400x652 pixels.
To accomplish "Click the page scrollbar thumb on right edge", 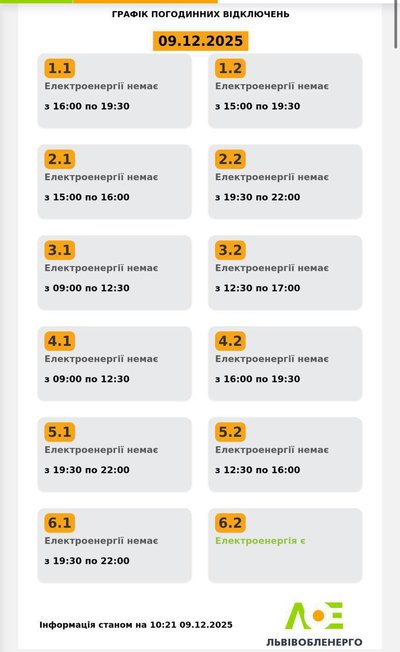I will [397, 24].
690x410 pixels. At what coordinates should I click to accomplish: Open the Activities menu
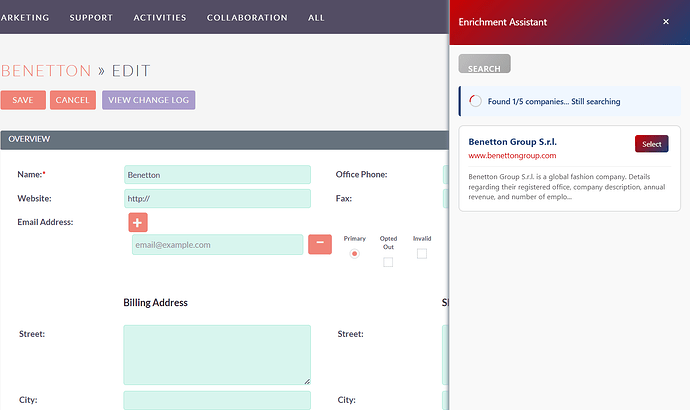[x=160, y=18]
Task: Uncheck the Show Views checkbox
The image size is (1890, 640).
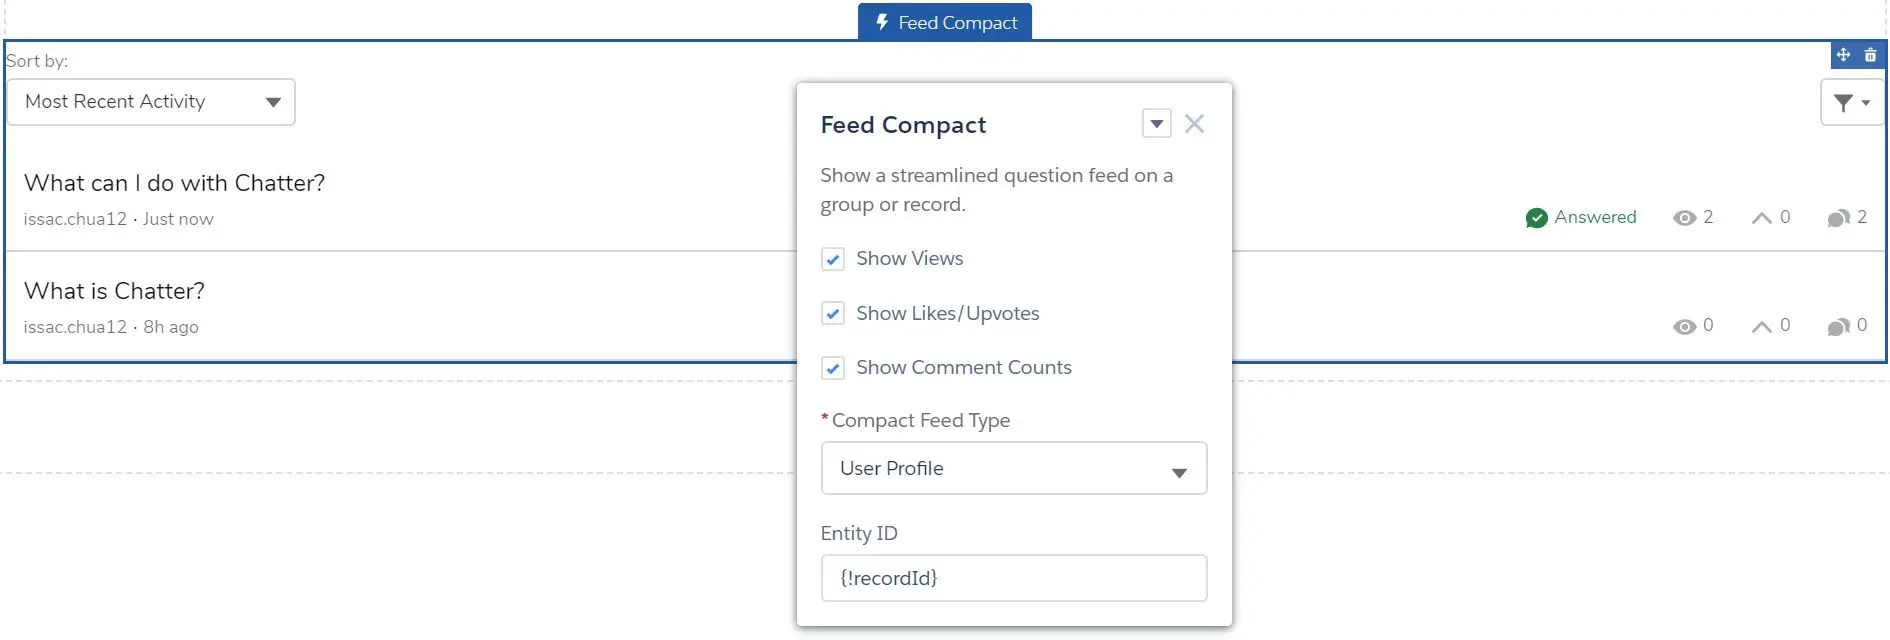Action: tap(833, 260)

# # # # #

### Task requirements:
Rewrite the records as a numbered list, starting at the line that contains "Task: Uncheck the Show Views checkbox" and going through the end of the records. Skip any blank lines and leave the pictures out.

### Finished exercise:
1. Task: Uncheck the Show Views checkbox
2. The image size is (1890, 640).
3. Action: tap(833, 260)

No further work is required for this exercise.